The Ladies of the Maccabees (L.O.T.M.) (renamed in 1892, Ladies of the Modern Maccabees (L.O.T.M.M.); in 1915, Women's Benefit Association; in 1966, North American Benefit Association) was the female auxiliary of the Knights of the Maccabees. It was the first fraternal benefit society operated exclusively by women. This was an insurance benefit society which grew to 80,000 members by 1913 and had paid out over $50 million in endowment benefits. The Ladies of the Maccabees Building, in Port Huron, Michigan was listed on the National Register of Historic Places in 1982.

Early history

On March 25, 1886, nine ladies met at the home of Adelphia Grace Ward (aka Mother of the Order, Past Great Commander) to establish the order of the Ladies of the Maccabees (L.O.T.M.). She became known as "Mother Ward" throughout the length and breadth of Maccabeedom.

The women began as a local club, or "Hive" in Muskegon, Michigan, but made application to form a statewide auxiliary at the Great Camps 1886 convention; they were denied. They tried again at the 1887 convention and were turned down. In 1888, permission was given to create a "Great Hive" for the state. Laws were drawn up and officials elected and the Great Hive of Michigan was chartered in May 1890. Great Hives were founded in other states such as Ohio and New York, and a "Supreme Hive" was established on October 1, 1892.

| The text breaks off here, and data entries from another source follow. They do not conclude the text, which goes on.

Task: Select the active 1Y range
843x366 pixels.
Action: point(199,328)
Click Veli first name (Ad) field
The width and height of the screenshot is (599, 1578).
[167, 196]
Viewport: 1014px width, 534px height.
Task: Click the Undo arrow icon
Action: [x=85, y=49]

In 1892, there was a schism within the auxiliary and a new group was formed called the Ladies of the Modern Maccabees (L.O.T.M.M.). The L.O.T.M.M. were later led by schoolteacher Bina West Miller who wanted to help build a fraternal insurance society for women, and she was quite successful.

By December 1, 1896, there were Great Hives in half of the states in the Union as well as Canada and membership was up to 66,000, with 33,000 in Michigan alone.

20th century
The L.O.T.M.M. became the Women's Benefit Association in 1915 and the North American Benefit Association in 1966. 
In 1915, the L.O.T.M. had 179,719 members. The Ladies of the Maccebees merged into the Knights in 1926.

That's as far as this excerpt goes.